**Goal of the exercise**
Look through the data below and, wherever a line carries the word "computer", please copy that line.
START Record excerpts
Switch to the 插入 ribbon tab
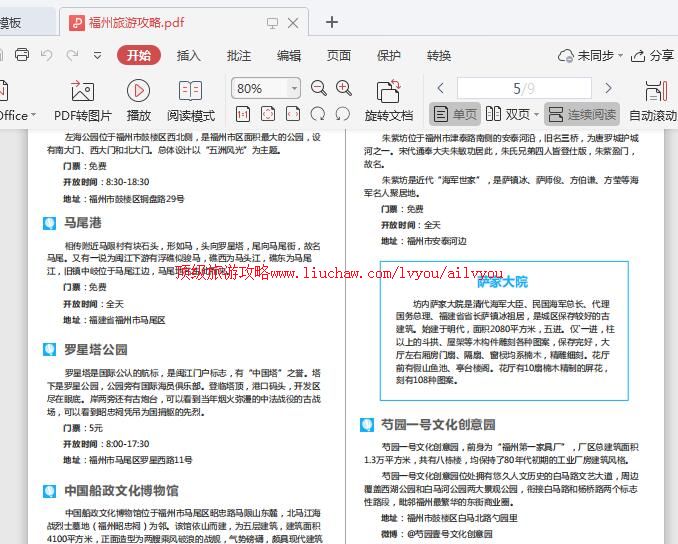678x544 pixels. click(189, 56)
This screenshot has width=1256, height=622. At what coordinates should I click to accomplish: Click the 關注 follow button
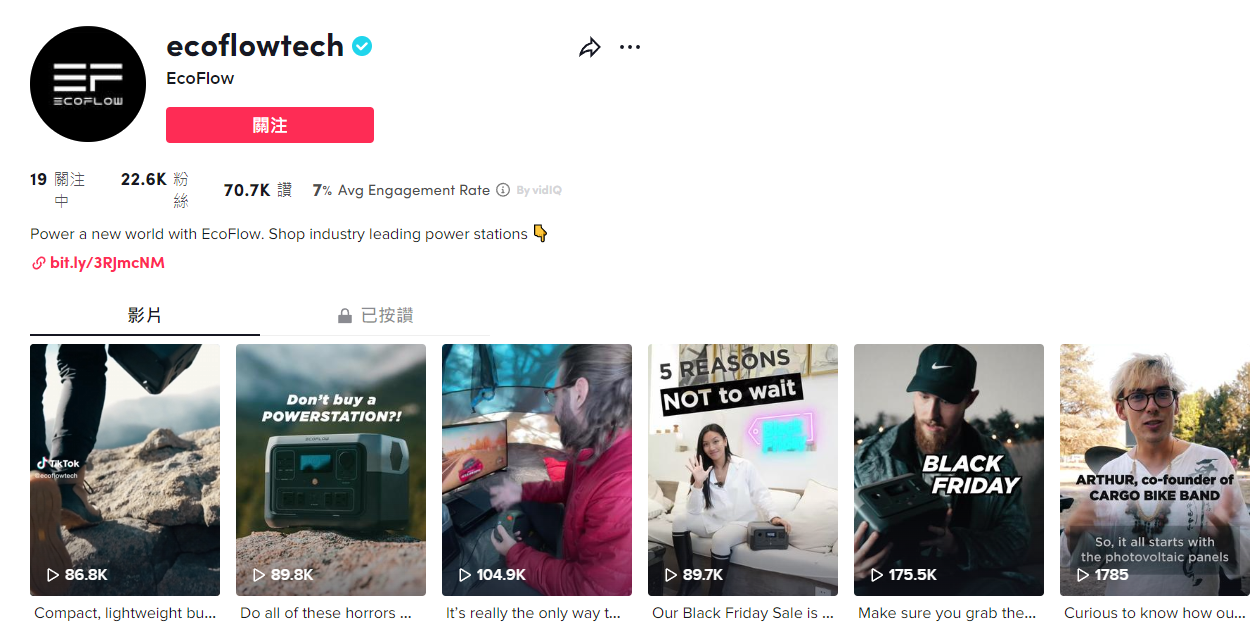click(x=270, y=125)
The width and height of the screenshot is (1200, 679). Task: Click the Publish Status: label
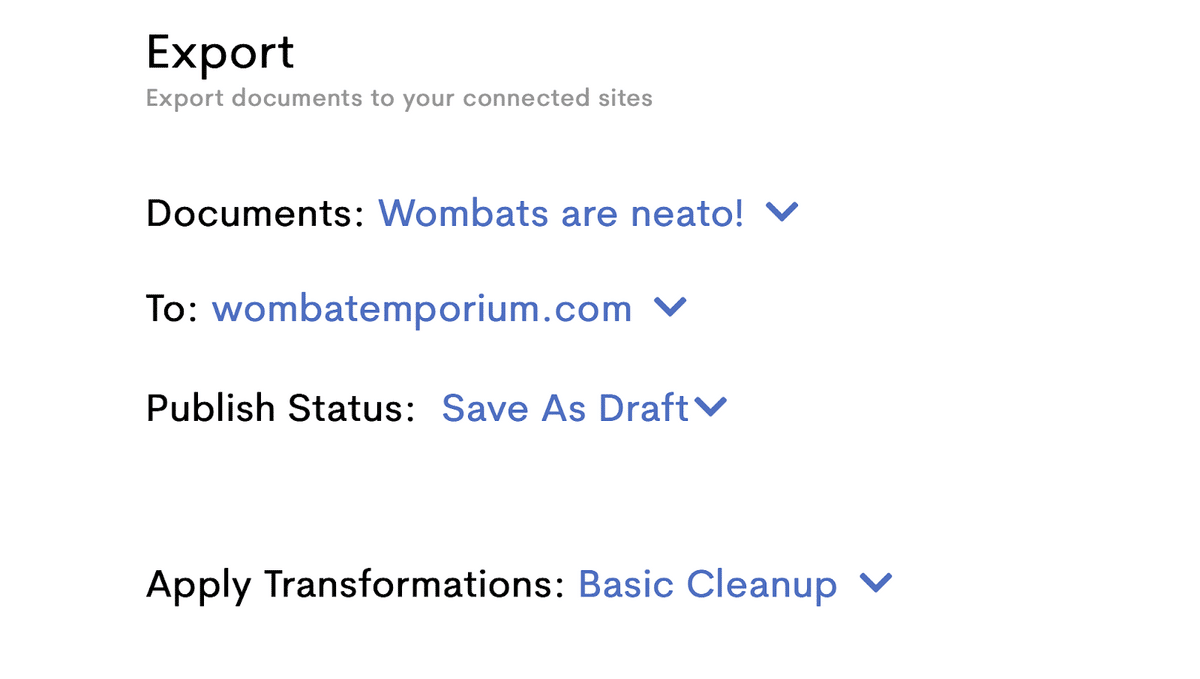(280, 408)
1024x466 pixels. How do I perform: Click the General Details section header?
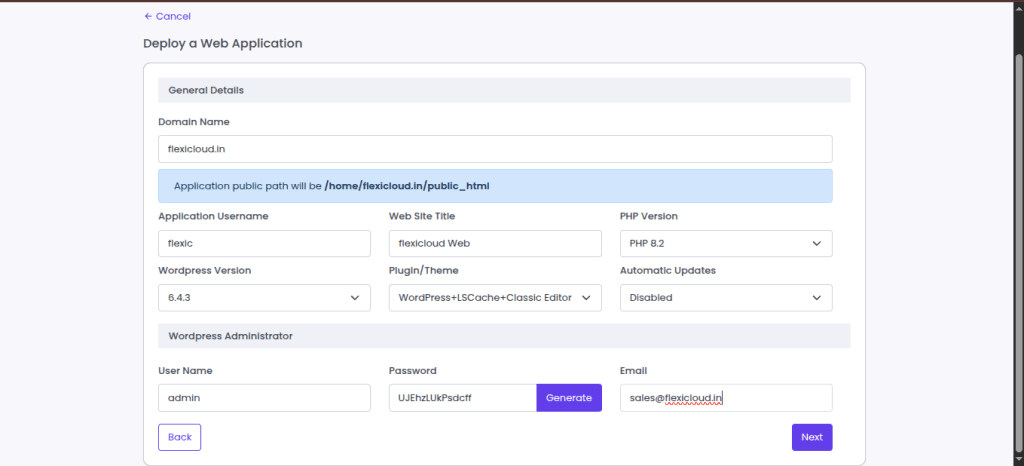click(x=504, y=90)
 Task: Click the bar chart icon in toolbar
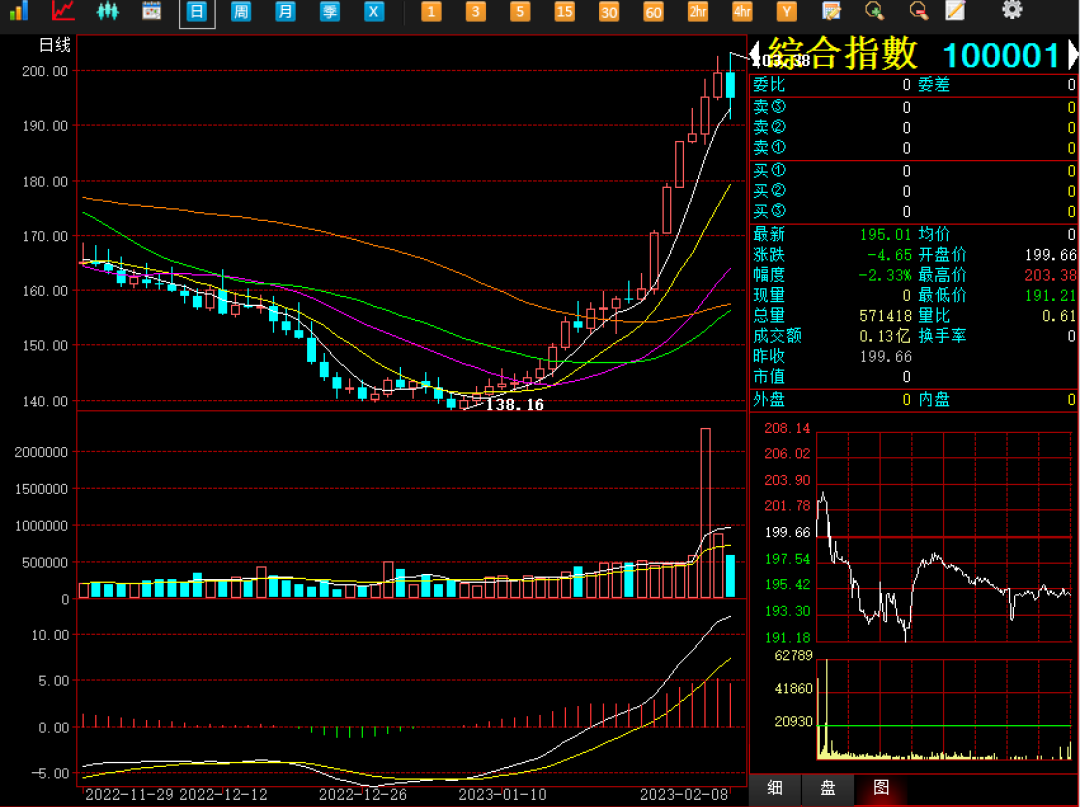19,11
END Record excerpts
START Record excerpts
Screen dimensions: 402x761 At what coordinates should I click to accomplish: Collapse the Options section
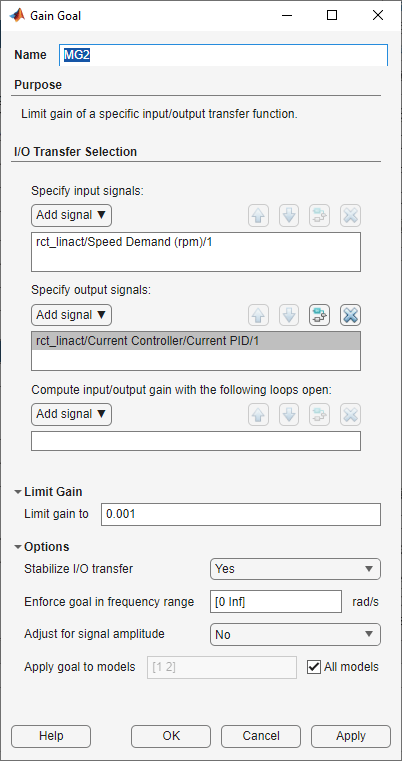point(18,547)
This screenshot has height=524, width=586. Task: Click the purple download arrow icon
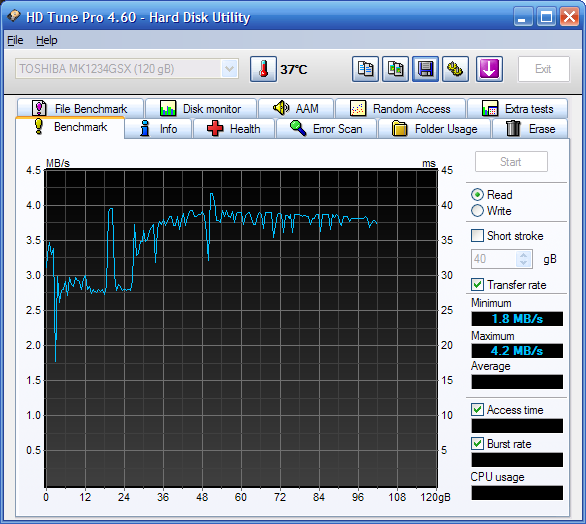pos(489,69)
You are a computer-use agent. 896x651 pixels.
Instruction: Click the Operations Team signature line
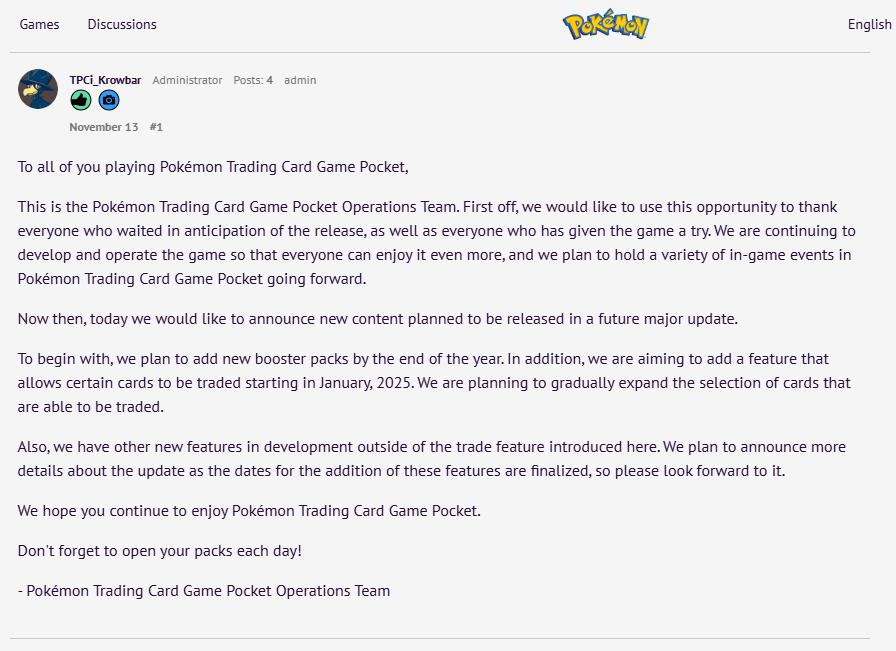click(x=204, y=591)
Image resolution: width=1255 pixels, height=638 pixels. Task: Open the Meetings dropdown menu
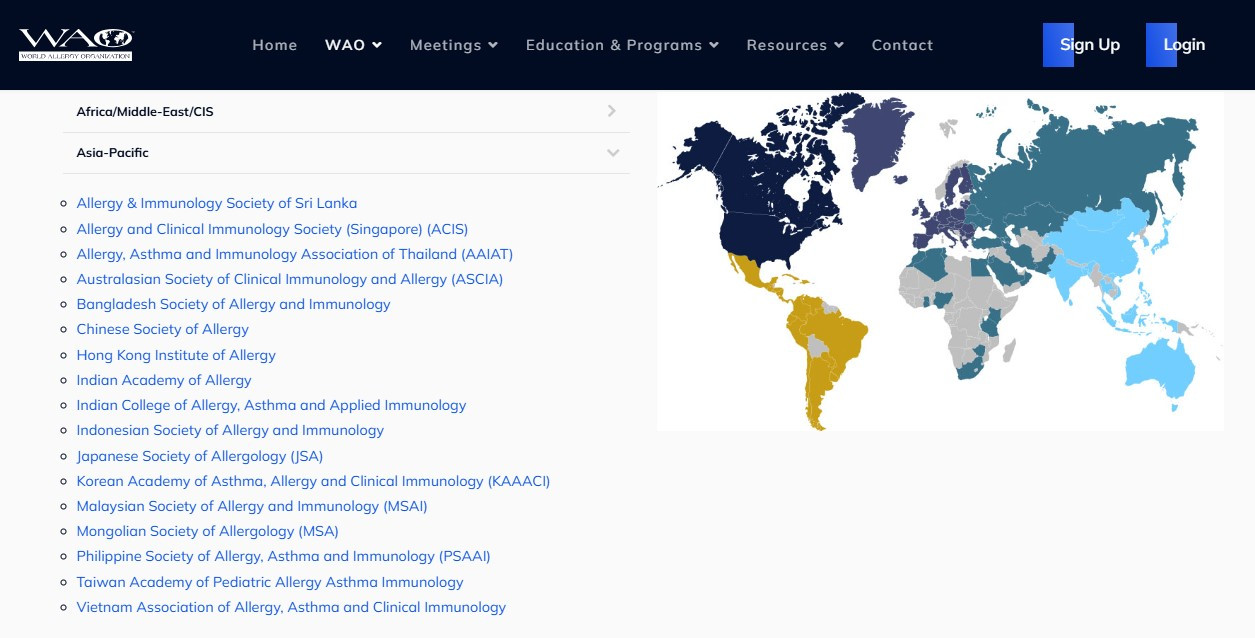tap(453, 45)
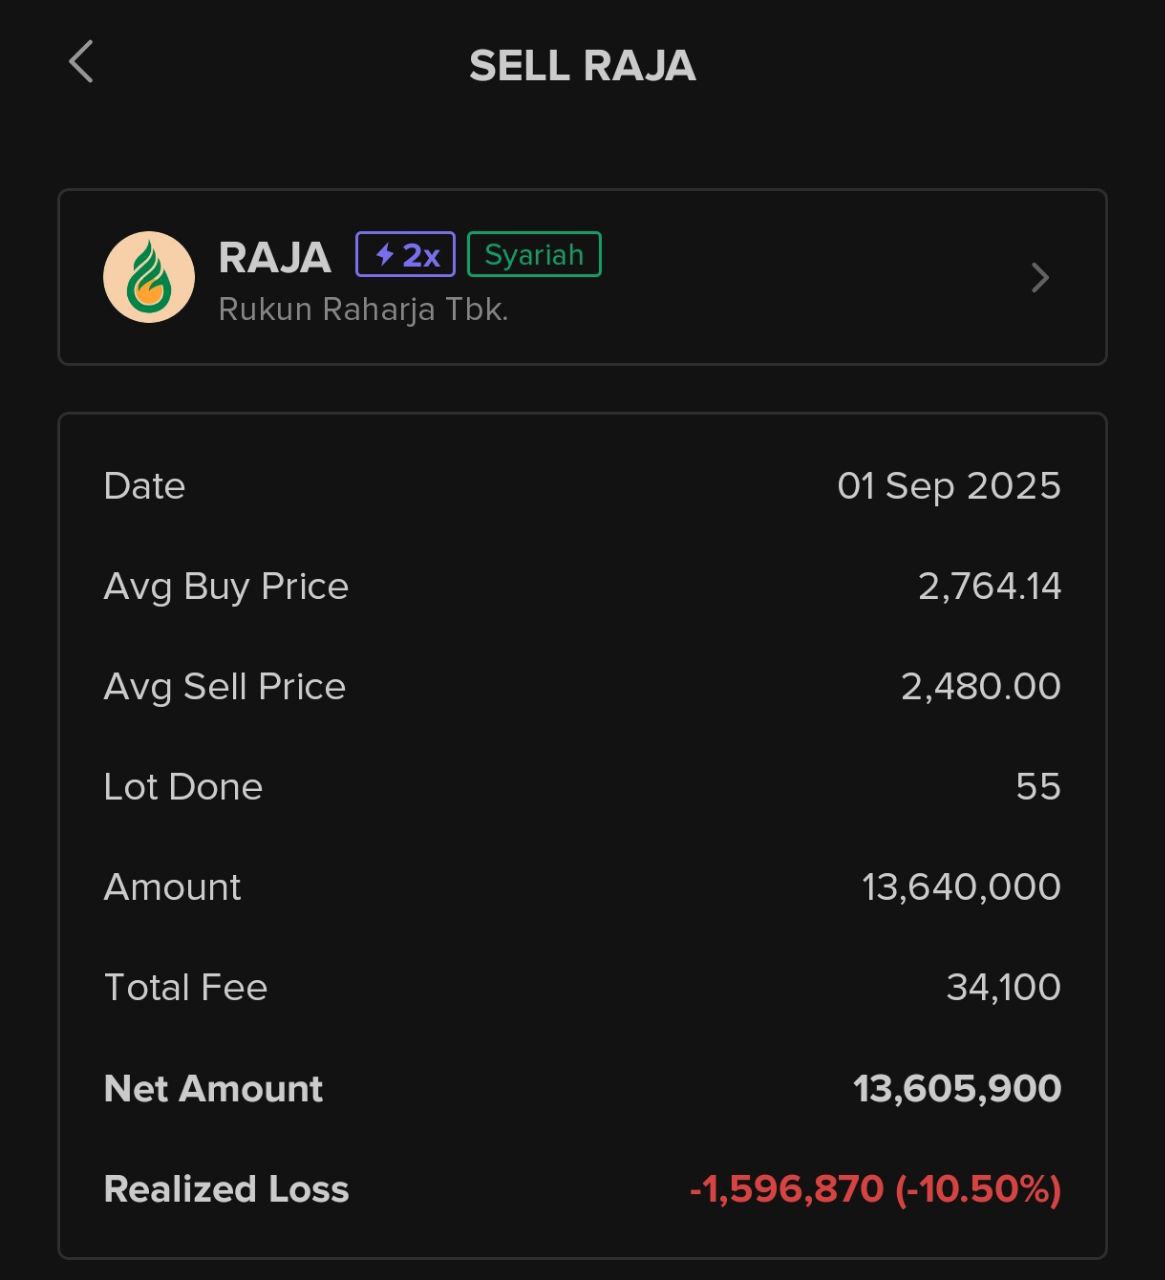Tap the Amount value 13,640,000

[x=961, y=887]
END Record excerpts
START Record excerpts
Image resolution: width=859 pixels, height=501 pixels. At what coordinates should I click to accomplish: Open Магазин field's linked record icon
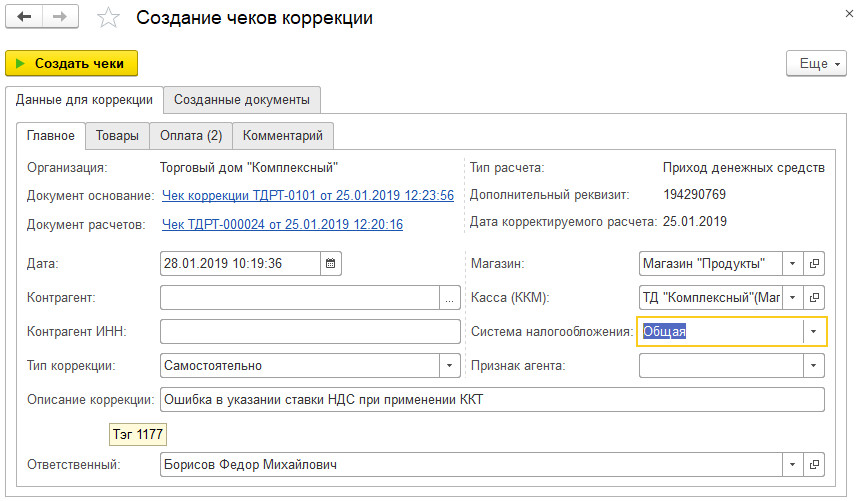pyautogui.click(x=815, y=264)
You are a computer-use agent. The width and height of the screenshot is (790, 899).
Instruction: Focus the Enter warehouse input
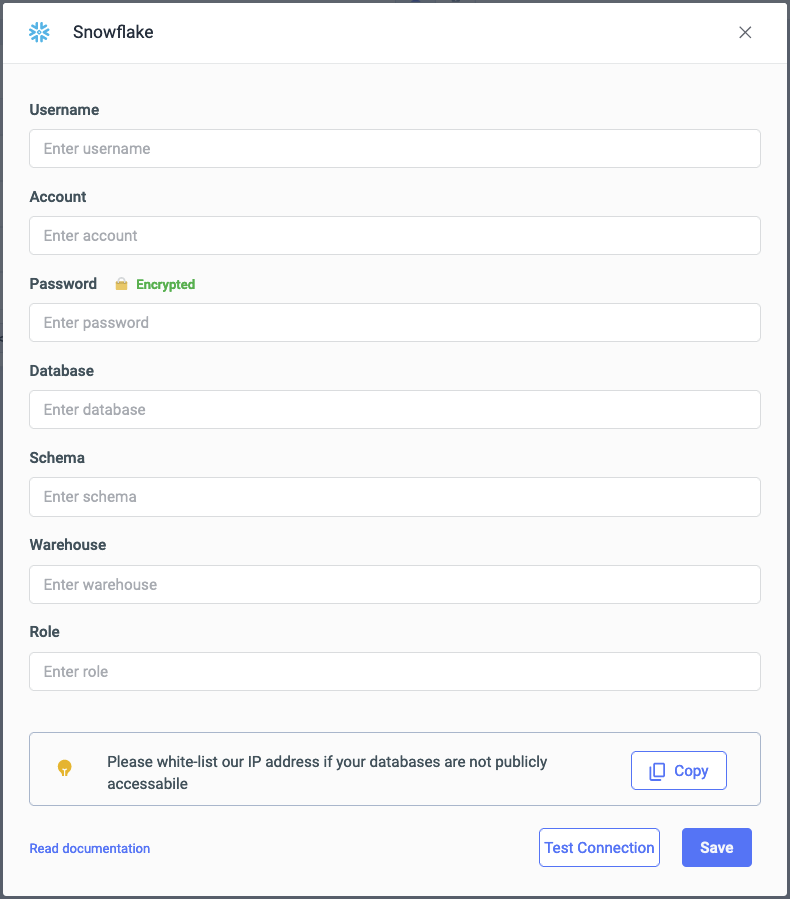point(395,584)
END Record excerpts
**Solution to this problem**
You are a computer-use agent. 896x651 pixels.
You are a computer-use agent. The width and height of the screenshot is (790, 899).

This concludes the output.